Work instructions.
Return the complete listing that follows, with each line reproduced exactly.

Input.
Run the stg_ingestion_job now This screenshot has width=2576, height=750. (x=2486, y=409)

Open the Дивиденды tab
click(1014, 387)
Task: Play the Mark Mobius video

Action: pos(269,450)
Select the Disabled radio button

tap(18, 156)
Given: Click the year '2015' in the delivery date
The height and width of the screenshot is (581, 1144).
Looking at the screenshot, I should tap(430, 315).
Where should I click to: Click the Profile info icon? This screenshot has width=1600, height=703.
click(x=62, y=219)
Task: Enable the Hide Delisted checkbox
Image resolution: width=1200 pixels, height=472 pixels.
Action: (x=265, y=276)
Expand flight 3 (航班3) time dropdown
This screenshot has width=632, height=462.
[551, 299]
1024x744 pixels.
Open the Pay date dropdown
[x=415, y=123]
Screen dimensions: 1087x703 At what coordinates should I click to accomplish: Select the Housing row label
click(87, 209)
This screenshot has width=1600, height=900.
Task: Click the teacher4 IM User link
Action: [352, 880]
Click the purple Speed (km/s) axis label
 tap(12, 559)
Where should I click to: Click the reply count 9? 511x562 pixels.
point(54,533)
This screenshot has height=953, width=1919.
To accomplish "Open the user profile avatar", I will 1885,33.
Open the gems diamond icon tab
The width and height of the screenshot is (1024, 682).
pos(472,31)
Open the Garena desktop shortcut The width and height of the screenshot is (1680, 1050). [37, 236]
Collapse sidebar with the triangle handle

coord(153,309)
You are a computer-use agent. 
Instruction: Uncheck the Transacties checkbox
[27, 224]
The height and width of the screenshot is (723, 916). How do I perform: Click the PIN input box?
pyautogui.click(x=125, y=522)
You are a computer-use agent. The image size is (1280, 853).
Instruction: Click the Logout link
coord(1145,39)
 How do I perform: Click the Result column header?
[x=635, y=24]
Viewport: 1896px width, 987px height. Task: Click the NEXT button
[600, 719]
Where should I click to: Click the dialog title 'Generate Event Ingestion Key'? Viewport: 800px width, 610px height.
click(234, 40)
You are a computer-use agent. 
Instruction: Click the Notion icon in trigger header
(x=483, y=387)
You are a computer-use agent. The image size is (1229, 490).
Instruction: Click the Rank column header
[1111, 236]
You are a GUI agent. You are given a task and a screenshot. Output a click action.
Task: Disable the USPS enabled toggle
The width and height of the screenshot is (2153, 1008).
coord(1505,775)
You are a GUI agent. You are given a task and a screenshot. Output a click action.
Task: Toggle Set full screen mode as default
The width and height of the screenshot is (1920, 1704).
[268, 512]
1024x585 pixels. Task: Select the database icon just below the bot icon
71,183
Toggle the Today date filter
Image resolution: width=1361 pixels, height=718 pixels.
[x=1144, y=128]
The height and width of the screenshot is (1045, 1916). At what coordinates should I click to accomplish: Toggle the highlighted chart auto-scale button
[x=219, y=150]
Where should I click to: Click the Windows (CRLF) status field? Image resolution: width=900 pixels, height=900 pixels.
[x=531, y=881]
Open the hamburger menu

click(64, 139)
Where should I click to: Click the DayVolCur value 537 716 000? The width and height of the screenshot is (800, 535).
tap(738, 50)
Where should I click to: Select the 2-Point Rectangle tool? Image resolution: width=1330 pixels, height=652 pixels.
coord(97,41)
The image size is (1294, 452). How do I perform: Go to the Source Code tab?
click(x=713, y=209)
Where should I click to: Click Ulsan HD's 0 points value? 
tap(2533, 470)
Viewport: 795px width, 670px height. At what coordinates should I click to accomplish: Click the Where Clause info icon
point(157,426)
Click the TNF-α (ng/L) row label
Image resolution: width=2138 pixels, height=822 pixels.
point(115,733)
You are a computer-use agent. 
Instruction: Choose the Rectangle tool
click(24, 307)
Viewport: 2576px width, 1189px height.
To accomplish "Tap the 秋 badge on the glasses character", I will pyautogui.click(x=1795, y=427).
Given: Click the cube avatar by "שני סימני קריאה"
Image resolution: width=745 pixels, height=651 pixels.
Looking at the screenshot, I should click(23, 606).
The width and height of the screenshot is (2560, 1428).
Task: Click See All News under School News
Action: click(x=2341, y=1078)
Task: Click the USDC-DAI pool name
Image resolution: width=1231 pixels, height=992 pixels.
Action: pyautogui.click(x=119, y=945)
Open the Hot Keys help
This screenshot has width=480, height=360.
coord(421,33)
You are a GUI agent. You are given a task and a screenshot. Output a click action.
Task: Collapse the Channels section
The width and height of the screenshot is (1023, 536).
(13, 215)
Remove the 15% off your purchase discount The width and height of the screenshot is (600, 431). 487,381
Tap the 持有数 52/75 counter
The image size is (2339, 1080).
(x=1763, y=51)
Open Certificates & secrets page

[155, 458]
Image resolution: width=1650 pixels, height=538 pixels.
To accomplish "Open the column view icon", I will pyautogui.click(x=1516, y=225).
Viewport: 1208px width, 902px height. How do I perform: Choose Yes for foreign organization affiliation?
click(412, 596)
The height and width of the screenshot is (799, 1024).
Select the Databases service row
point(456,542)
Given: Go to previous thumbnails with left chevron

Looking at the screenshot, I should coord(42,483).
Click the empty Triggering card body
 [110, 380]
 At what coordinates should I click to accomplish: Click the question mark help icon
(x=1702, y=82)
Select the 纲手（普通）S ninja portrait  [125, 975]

Problem solution.
Run the stg_ingestion_job now This screenshot has width=2576, height=750. (x=2486, y=409)

Open the Дивиденды tab
click(1014, 387)
Task: Play the Mark Mobius video

Action: pos(269,450)
Select the Disabled radio button

tap(18, 156)
Given: Click the year '2015' in the delivery date
The height and width of the screenshot is (581, 1144).
Looking at the screenshot, I should tap(430, 315).
Where should I click to: Click the Profile info icon? This screenshot has width=1600, height=703.
click(x=62, y=219)
Task: Enable the Hide Delisted checkbox
Image resolution: width=1200 pixels, height=472 pixels.
Action: (x=265, y=276)
Expand flight 3 (航班3) time dropdown
This screenshot has width=632, height=462.
[551, 299]
1024x744 pixels.
Open the Pay date dropdown
[x=415, y=123]
Screen dimensions: 1087x703 At what coordinates should I click to accomplish: Select the Housing row label
click(87, 209)
This screenshot has width=1600, height=900.
Task: Click the teacher4 IM User link
Action: [352, 880]
Click the purple Speed (km/s) axis label
 tap(12, 559)
Where should I click to: Click the reply count 9? 511x562 pixels.
point(54,533)
This screenshot has height=953, width=1919.
To accomplish "Open the user profile avatar", I will 1885,33.
Open the gems diamond icon tab
The width and height of the screenshot is (1024, 682).
pos(472,31)
Open the Garena desktop shortcut The width and height of the screenshot is (1680, 1050). [37, 236]
Collapse sidebar with the triangle handle

coord(153,309)
You are a computer-use agent. 
Instruction: Uncheck the Transacties checkbox
[27, 224]
The height and width of the screenshot is (723, 916). How do I perform: Click the PIN input box?
pyautogui.click(x=125, y=522)
You are a computer-use agent. The image size is (1280, 853).
Instruction: Click the Logout link
coord(1145,39)
 How do I perform: Click the Result column header?
[x=635, y=24]
Viewport: 1896px width, 987px height. Task: Click the NEXT button
[600, 719]
Where should I click to: Click the dialog title 'Generate Event Ingestion Key'? Viewport: 800px width, 610px height.
click(234, 40)
You are a computer-use agent. 
Instruction: Click the Notion icon in trigger header
(x=483, y=387)
You are a computer-use agent. The image size is (1229, 490).
Instruction: Click the Rank column header
[1111, 236]
You are a GUI agent. You are given a task and a screenshot. Output a click action.
Task: Disable the USPS enabled toggle
The width and height of the screenshot is (2153, 1008).
coord(1505,775)
You are a GUI agent. You are given a task and a screenshot. Output a click action.
Task: Toggle Set full screen mode as default
The width and height of the screenshot is (1920, 1704).
[268, 512]
1024x585 pixels. Task: Select the database icon just below the bot icon
71,183
Toggle the Today date filter
Image resolution: width=1361 pixels, height=718 pixels.
[x=1144, y=128]
The height and width of the screenshot is (1045, 1916). At what coordinates should I click to accomplish: Toggle the highlighted chart auto-scale button
[x=219, y=150]
Where should I click to: Click the Windows (CRLF) status field? Image resolution: width=900 pixels, height=900 pixels.
[x=531, y=881]
Open the hamburger menu

click(64, 139)
Where should I click to: Click the DayVolCur value 537 716 000? The width and height of the screenshot is (800, 535).
tap(738, 50)
Where should I click to: Select the 2-Point Rectangle tool? Image resolution: width=1330 pixels, height=652 pixels.
coord(97,41)
The image size is (1294, 452). How do I perform: Go to the Source Code tab?
click(x=713, y=209)
Where should I click to: Click Ulsan HD's 0 points value? 
tap(2533, 470)
Viewport: 795px width, 670px height. At what coordinates should I click to accomplish: Click the Where Clause info icon
point(157,426)
Click the TNF-α (ng/L) row label
Image resolution: width=2138 pixels, height=822 pixels.
point(115,733)
You are a computer-use agent. 
Instruction: Choose the Rectangle tool
click(24, 307)
Viewport: 2576px width, 1189px height.
To accomplish "Tap the 秋 badge on the glasses character", I will pyautogui.click(x=1795, y=427).
Given: Click the cube avatar by "שני סימני קריאה"
Image resolution: width=745 pixels, height=651 pixels.
Looking at the screenshot, I should click(23, 606).
The width and height of the screenshot is (2560, 1428).
Task: Click See All News under School News
Action: click(x=2341, y=1078)
Task: Click the USDC-DAI pool name
Image resolution: width=1231 pixels, height=992 pixels.
Action: pyautogui.click(x=119, y=945)
Open the Hot Keys help
This screenshot has width=480, height=360.
coord(421,33)
You are a GUI agent. You are given a task and a screenshot. Output a click action.
Task: Collapse the Channels section
The width and height of the screenshot is (1023, 536).
(13, 215)
Remove the 15% off your purchase discount The width and height of the screenshot is (600, 431). 487,381
Tap the 持有数 52/75 counter
The image size is (2339, 1080).
(x=1763, y=51)
Open Certificates & secrets page

[155, 458]
Image resolution: width=1650 pixels, height=538 pixels.
To accomplish "Open the column view icon", I will pyautogui.click(x=1516, y=225).
Viewport: 1208px width, 902px height. How do I perform: Choose Yes for foreign organization affiliation?
click(412, 596)
The height and width of the screenshot is (799, 1024).
Select the Databases service row
point(456,542)
Given: Go to previous thumbnails with left chevron

Looking at the screenshot, I should coord(42,483).
Click the empty Triggering card body
 [110, 380]
 At what coordinates should I click to accomplish: Click the question mark help icon
(x=1702, y=82)
Select the 纲手（普通）S ninja portrait  [125, 975]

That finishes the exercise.